**Records from a data source**.
________________________
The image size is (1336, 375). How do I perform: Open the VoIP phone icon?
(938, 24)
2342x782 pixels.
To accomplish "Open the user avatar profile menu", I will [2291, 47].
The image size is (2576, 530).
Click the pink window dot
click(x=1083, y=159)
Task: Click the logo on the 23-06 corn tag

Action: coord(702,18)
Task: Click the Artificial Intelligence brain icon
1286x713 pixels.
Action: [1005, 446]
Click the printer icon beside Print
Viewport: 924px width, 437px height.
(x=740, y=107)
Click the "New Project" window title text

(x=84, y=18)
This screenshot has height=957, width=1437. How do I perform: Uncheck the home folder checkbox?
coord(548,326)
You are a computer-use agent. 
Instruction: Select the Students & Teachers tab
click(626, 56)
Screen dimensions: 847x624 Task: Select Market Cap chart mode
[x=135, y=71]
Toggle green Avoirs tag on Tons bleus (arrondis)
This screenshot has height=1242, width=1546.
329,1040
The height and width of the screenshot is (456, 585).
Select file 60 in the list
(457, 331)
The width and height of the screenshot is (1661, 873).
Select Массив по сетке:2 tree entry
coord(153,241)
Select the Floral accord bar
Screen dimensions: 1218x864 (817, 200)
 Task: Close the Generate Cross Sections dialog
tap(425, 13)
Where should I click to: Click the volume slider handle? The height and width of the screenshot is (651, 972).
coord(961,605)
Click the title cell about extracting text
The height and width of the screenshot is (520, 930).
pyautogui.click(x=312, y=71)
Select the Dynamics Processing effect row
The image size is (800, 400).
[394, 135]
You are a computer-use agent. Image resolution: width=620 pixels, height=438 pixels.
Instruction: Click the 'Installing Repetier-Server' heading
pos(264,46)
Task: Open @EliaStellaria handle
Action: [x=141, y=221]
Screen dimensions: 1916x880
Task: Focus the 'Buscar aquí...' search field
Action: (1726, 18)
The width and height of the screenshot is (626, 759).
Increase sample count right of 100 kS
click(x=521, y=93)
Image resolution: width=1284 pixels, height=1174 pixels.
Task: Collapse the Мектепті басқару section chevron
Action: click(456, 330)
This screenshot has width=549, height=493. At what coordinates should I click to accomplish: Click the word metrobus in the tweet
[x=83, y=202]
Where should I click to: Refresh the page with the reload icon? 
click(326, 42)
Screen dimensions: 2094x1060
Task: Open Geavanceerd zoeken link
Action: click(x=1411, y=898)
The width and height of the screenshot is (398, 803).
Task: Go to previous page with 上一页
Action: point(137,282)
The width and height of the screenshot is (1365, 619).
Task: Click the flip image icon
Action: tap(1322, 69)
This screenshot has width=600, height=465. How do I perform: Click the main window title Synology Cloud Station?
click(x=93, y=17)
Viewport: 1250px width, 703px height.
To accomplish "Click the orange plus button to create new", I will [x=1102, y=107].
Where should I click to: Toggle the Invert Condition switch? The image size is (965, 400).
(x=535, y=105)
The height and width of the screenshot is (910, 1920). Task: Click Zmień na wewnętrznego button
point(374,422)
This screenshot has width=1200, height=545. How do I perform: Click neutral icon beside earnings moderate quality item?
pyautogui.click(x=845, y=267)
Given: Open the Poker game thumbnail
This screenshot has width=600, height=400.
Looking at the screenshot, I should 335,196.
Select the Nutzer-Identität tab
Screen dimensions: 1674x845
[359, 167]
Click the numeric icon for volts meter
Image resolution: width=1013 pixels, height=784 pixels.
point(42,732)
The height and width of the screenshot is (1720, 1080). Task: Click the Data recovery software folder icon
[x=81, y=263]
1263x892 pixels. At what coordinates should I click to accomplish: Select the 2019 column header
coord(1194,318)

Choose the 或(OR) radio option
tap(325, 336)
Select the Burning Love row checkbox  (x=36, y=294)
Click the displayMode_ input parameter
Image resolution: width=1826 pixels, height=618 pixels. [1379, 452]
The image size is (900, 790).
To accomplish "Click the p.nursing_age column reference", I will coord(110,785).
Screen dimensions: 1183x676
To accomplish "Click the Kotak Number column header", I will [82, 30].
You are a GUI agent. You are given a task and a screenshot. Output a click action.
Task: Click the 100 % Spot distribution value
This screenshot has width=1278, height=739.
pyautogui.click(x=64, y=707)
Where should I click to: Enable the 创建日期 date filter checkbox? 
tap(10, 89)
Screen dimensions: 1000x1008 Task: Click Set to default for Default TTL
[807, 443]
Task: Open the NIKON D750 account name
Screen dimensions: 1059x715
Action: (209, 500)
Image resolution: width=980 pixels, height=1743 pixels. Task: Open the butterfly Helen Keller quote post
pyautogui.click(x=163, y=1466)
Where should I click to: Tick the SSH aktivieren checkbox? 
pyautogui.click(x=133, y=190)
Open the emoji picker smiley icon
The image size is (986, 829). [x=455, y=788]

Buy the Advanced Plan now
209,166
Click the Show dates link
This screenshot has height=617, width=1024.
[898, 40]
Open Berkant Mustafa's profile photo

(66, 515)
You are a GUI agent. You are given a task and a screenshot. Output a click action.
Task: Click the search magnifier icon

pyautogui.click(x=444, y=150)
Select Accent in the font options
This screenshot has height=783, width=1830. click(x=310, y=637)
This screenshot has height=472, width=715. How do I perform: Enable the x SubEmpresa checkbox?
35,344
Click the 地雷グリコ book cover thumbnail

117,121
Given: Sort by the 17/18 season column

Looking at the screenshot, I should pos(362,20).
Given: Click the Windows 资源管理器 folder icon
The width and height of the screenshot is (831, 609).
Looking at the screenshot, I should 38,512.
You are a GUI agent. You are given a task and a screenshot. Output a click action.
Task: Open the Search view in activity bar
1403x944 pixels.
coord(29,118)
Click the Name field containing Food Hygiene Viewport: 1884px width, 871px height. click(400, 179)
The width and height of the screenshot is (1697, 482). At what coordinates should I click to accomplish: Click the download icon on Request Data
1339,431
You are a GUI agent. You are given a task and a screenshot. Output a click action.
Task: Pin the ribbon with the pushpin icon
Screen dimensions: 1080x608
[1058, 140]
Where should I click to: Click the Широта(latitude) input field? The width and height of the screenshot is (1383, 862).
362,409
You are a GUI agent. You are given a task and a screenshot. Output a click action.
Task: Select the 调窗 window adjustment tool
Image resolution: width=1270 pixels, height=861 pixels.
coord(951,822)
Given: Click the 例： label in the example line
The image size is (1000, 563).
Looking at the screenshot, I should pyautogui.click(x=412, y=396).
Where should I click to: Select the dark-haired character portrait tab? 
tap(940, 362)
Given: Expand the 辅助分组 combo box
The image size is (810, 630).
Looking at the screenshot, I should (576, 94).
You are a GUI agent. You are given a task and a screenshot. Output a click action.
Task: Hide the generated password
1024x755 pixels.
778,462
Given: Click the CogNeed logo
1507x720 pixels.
________________________
A faithful copy of all the records is required.

**Written answer**.
The image size is (1336, 375). How do I perform: Open the VoIP phone icon?
(938, 24)
2342x782 pixels.
To accomplish "Open the user avatar profile menu", I will [2291, 47].
The image size is (2576, 530).
Click the pink window dot
click(x=1083, y=159)
Task: Click the logo on the 23-06 corn tag

Action: coord(702,18)
Task: Click the Artificial Intelligence brain icon
1286x713 pixels.
Action: [1005, 446]
Click the printer icon beside Print
Viewport: 924px width, 437px height.
(x=740, y=107)
Click the "New Project" window title text

(x=84, y=18)
This screenshot has height=957, width=1437. How do I perform: Uncheck the home folder checkbox?
coord(548,326)
You are a computer-use agent. 
Instruction: Select the Students & Teachers tab
click(626, 56)
Screen dimensions: 847x624 Task: Select Market Cap chart mode
[x=135, y=71]
Toggle green Avoirs tag on Tons bleus (arrondis)
This screenshot has height=1242, width=1546.
329,1040
The height and width of the screenshot is (456, 585).
Select file 60 in the list
(457, 331)
The width and height of the screenshot is (1661, 873).
Select Массив по сетке:2 tree entry
coord(153,241)
Select the Floral accord bar
Screen dimensions: 1218x864 (817, 200)
 Task: Close the Generate Cross Sections dialog
tap(425, 13)
Where should I click to: Click the volume slider handle? The height and width of the screenshot is (651, 972).
coord(961,605)
Click the title cell about extracting text
The height and width of the screenshot is (520, 930).
pyautogui.click(x=312, y=71)
Select the Dynamics Processing effect row
The image size is (800, 400).
[394, 135]
You are a computer-use agent. Image resolution: width=620 pixels, height=438 pixels.
Instruction: Click the 'Installing Repetier-Server' heading
pos(264,46)
Task: Open @EliaStellaria handle
Action: [x=141, y=221]
Screen dimensions: 1916x880
Task: Focus the 'Buscar aquí...' search field
Action: (1726, 18)
The width and height of the screenshot is (626, 759).
Increase sample count right of 100 kS
click(x=521, y=93)
Image resolution: width=1284 pixels, height=1174 pixels.
Task: Collapse the Мектепті басқару section chevron
Action: click(456, 330)
This screenshot has width=549, height=493. At what coordinates should I click to accomplish: Click the word metrobus in the tweet
[x=83, y=202]
Where should I click to: Refresh the page with the reload icon? 
click(326, 42)
Screen dimensions: 2094x1060
Task: Open Geavanceerd zoeken link
Action: click(x=1411, y=898)
The width and height of the screenshot is (398, 803).
Task: Go to previous page with 上一页
Action: point(137,282)
The width and height of the screenshot is (1365, 619).
Task: Click the flip image icon
Action: tap(1322, 69)
This screenshot has width=600, height=465. How do I perform: Click the main window title Synology Cloud Station?
click(x=93, y=17)
Viewport: 1250px width, 703px height.
To accomplish "Click the orange plus button to create new", I will [x=1102, y=107].
Where should I click to: Toggle the Invert Condition switch? The image size is (965, 400).
(x=535, y=105)
The height and width of the screenshot is (910, 1920). Task: Click Zmień na wewnętrznego button
point(374,422)
This screenshot has width=1200, height=545. How do I perform: Click neutral icon beside earnings moderate quality item?
pyautogui.click(x=845, y=267)
Given: Open the Poker game thumbnail
This screenshot has width=600, height=400.
Looking at the screenshot, I should 335,196.
Select the Nutzer-Identität tab
Screen dimensions: 1674x845
[359, 167]
Click the numeric icon for volts meter
Image resolution: width=1013 pixels, height=784 pixels.
point(42,732)
The height and width of the screenshot is (1720, 1080). Task: Click the Data recovery software folder icon
[x=81, y=263]
1263x892 pixels. At what coordinates should I click to accomplish: Select the 2019 column header
coord(1194,318)

Choose the 或(OR) radio option
tap(325, 336)
Select the Burning Love row checkbox  (x=36, y=294)
Click the displayMode_ input parameter
Image resolution: width=1826 pixels, height=618 pixels. [1379, 452]
The image size is (900, 790).
To accomplish "Click the p.nursing_age column reference", I will coord(110,785).
Screen dimensions: 1183x676
To accomplish "Click the Kotak Number column header", I will [82, 30].
You are a GUI agent. You are given a task and a screenshot. Output a click action.
Task: Click the 100 % Spot distribution value
This screenshot has width=1278, height=739.
pyautogui.click(x=64, y=707)
Where should I click to: Enable the 创建日期 date filter checkbox? 
tap(10, 89)
Screen dimensions: 1000x1008 Task: Click Set to default for Default TTL
[807, 443]
Task: Open the NIKON D750 account name
Screen dimensions: 1059x715
Action: (209, 500)
Image resolution: width=980 pixels, height=1743 pixels. Task: Open the butterfly Helen Keller quote post
pyautogui.click(x=163, y=1466)
Where should I click to: Tick the SSH aktivieren checkbox? 
pyautogui.click(x=133, y=190)
Open the emoji picker smiley icon
The image size is (986, 829). [x=455, y=788]

Buy the Advanced Plan now
209,166
Click the Show dates link
This screenshot has height=617, width=1024.
[898, 40]
Open Berkant Mustafa's profile photo

(66, 515)
You are a GUI agent. You are given a task and a screenshot. Output a click action.
Task: Click the search magnifier icon

pyautogui.click(x=444, y=150)
Select Accent in the font options
This screenshot has height=783, width=1830. click(x=310, y=637)
This screenshot has height=472, width=715. How do I perform: Enable the x SubEmpresa checkbox?
35,344
Click the 地雷グリコ book cover thumbnail

117,121
Given: Sort by the 17/18 season column

Looking at the screenshot, I should pos(362,20).
Given: Click the Windows 资源管理器 folder icon
The width and height of the screenshot is (831, 609).
Looking at the screenshot, I should 38,512.
You are a GUI agent. You are given a task and a screenshot. Output a click action.
Task: Open the Search view in activity bar
1403x944 pixels.
coord(29,118)
Click the Name field containing Food Hygiene Viewport: 1884px width, 871px height. click(400, 179)
The width and height of the screenshot is (1697, 482). At what coordinates should I click to accomplish: Click the download icon on Request Data
1339,431
You are a GUI agent. You are given a task and a screenshot. Output a click action.
Task: Pin the ribbon with the pushpin icon
Screen dimensions: 1080x608
[1058, 140]
Where should I click to: Click the Широта(latitude) input field? The width and height of the screenshot is (1383, 862).
362,409
You are a GUI agent. You are given a task and a screenshot. Output a click action.
Task: Select the 调窗 window adjustment tool
Image resolution: width=1270 pixels, height=861 pixels.
coord(951,822)
Given: Click the 例： label in the example line
The image size is (1000, 563).
Looking at the screenshot, I should pyautogui.click(x=412, y=396).
Where should I click to: Select the dark-haired character portrait tab? 
tap(940, 362)
Given: Expand the 辅助分组 combo box
The image size is (810, 630).
Looking at the screenshot, I should (576, 94).
You are a GUI agent. You are given a task and a screenshot. Output a click action.
Task: Hide the generated password
1024x755 pixels.
778,462
Given: Click the CogNeed logo
1507x720 pixels.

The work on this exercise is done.